Assigned task – The required output is the line containing "You are a GUI" followed by each line through the end of the data below, repeated exactly and with nothing added.

Source data –

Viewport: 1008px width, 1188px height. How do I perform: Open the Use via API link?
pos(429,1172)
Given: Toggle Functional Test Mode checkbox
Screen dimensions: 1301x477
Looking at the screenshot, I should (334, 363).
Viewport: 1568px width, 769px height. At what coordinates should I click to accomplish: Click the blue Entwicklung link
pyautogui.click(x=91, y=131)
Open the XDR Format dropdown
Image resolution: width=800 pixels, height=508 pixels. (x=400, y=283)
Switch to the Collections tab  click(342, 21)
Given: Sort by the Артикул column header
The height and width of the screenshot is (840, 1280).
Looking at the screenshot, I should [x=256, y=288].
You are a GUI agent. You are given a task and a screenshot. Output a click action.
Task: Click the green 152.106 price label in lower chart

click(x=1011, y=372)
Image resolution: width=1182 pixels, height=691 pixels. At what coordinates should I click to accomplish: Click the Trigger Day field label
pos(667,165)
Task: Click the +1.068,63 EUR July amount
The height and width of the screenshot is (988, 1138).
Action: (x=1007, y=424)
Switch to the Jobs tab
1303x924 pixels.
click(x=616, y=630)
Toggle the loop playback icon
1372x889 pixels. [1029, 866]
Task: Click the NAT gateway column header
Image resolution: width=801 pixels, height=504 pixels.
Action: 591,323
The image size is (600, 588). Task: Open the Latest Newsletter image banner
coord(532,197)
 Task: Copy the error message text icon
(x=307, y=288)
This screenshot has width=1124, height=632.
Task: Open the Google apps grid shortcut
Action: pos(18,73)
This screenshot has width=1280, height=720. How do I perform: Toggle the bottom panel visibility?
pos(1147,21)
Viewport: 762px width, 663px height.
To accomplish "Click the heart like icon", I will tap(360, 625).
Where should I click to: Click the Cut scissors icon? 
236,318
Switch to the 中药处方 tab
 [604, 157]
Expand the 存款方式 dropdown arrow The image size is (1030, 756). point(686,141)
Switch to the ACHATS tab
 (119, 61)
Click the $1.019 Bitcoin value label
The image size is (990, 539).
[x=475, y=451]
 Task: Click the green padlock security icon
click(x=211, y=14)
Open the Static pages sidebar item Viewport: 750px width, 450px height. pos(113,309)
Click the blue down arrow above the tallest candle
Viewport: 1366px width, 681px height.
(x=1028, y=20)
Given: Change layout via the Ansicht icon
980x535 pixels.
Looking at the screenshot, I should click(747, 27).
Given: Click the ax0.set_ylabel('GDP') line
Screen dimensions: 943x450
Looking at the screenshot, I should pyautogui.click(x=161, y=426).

Your response –
You are a GUI agent. You are given a task and a screenshot. Output a click action.
Task: Click the green 152.106 price label in lower chart

click(x=1011, y=372)
Image resolution: width=1182 pixels, height=691 pixels. At what coordinates should I click to accomplish: Click the Trigger Day field label
pos(667,165)
Task: Click the +1.068,63 EUR July amount
The height and width of the screenshot is (988, 1138).
Action: (x=1007, y=424)
Switch to the Jobs tab
1303x924 pixels.
click(x=616, y=630)
Toggle the loop playback icon
1372x889 pixels. [1029, 866]
Task: Click the NAT gateway column header
Image resolution: width=801 pixels, height=504 pixels.
Action: 591,323
The image size is (600, 588). Task: Open the Latest Newsletter image banner
coord(532,197)
 Task: Copy the error message text icon
(x=307, y=288)
This screenshot has width=1124, height=632.
Task: Open the Google apps grid shortcut
Action: pos(18,73)
This screenshot has width=1280, height=720. How do I perform: Toggle the bottom panel visibility?
pos(1147,21)
Viewport: 762px width, 663px height.
To accomplish "Click the heart like icon", I will tap(360, 625).
Where should I click to: Click the Cut scissors icon? 
236,318
Switch to the 中药处方 tab
 [604, 157]
Expand the 存款方式 dropdown arrow The image size is (1030, 756). point(686,141)
Switch to the ACHATS tab
 (119, 61)
Click the $1.019 Bitcoin value label
The image size is (990, 539).
[x=475, y=451]
 Task: Click the green padlock security icon
click(x=211, y=14)
Open the Static pages sidebar item Viewport: 750px width, 450px height. pos(113,309)
Click the blue down arrow above the tallest candle
Viewport: 1366px width, 681px height.
(x=1028, y=20)
Given: Change layout via the Ansicht icon
980x535 pixels.
Looking at the screenshot, I should click(747, 27).
Given: Click the ax0.set_ylabel('GDP') line
Screen dimensions: 943x450
Looking at the screenshot, I should pyautogui.click(x=161, y=426).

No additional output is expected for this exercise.